De acordo com o levantamento, praticamente todos os estados brasileiros apresentam níveis de alerta, risco ou alto risco para SRAG. Apenas Paraná e São Paulo ficaram fora desse cenário. Em diversas unidades da federação, o crescimento dos casos permanece em tendência de alta no longo prazo, incluindo Maranhão, Rio de Janeiro, Rio Grande do Sul, Pernambuco, Minas Gerais, Amazonas e Distrito Federal.
Entre as capitais, 18 registram aumento da atividade de SRAG, entre elas São Luís, Belém, Brasília, Porto Alegre, Rio de Janeiro, São Paulo e Belo Horizonte. Segundo o boletim, a maior parte das internações ocorre entre crianças menores de 2 anos. Em cidades como Maceió, Palmas e Campo Grande, também houve crescimento de casos entre idosos.
O InfoGripe destaca ainda que o aumento dos registros já era esperado para este período do ano, tradicionalmente marcado pela maior circulação de vírus respiratórios. A previsão é de que o pico ocorra em meados de maio. Apesar disso, a influenza A começou a circular mais cedo em 2026, especialmente nas regiões Norte e Nordeste, o que já levou alguns estados dessas áreas a apresentarem sinais de desaceleração nos casos.
Mesmo assim, estados do Sul, além de Acre, Rondônia, Roraima, São Paulo, Espírito Santo e Alagoas, continuam registrando crescimento das ocorrências de SRAG associadas à influenza A.
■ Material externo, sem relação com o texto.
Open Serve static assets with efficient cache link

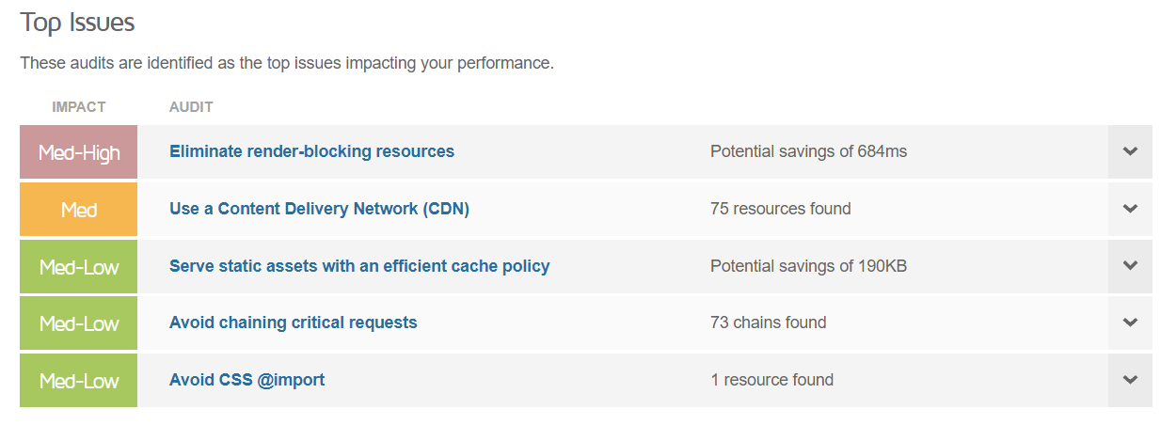click(x=359, y=266)
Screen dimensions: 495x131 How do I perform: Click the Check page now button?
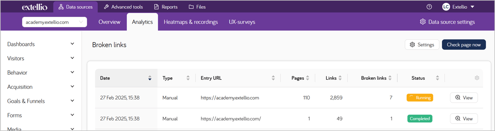[464, 45]
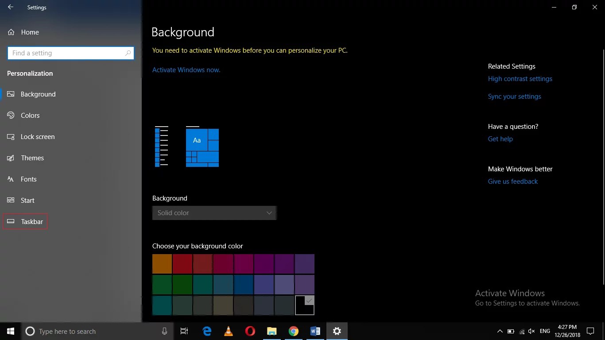
Task: Open the Background type dropdown showing Solid color
Action: pyautogui.click(x=214, y=213)
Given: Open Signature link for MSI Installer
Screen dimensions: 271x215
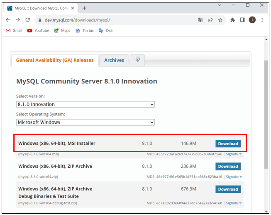Looking at the screenshot, I should [x=234, y=154].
O boletim também chama atenção para o avanço dos casos provocados pelo VSR, vírus que atinge principalmente crianças pequenas. O aumento foi identificado em estados de todas as regiões do país, como Maranhão, Bahia, Ceará, Pernambuco, Pará, Paraíba, Rio Grande do Sul, Santa Catarina, Paraná e São Paulo.
Por outro lado, Acre, Goiás, Rondônia e Roraima apresentam sinais de redução nos casos ligados ao VSR. Já Alagoas, Amazonas, Mato Grosso, Sergipe e Tocantins registram estabilidade ou oscilações nos indicadores.
Em relação à Covid-19, o levantamento aponta tendência de crescimento dos casos de SRAG apenas no Ceará e no Maranhão.
Nas últimas quatro semanas epidemiológicas, o VSR respondeu por 38% dos casos positivos de SRAG, seguido pela influenza A, com 28,9%, rinovírus, com 26,8%, influenza B, com 3,7%, e Sars-CoV-2, com 3,1%.
Entre os óbitos associados à SRAG, a influenza A aparece com maior predominância, representando 49,2% das mortes. O rinovírus corresponde a 19,5%, enquanto a Covid-19 responde por 14,1% dos registros fatais.
Os dados do InfoGripe foram atualizados até 2 de maio e têm como base as notificações inseridas no Sistema de Informação da Vigilância Epidemiológica da Gripe.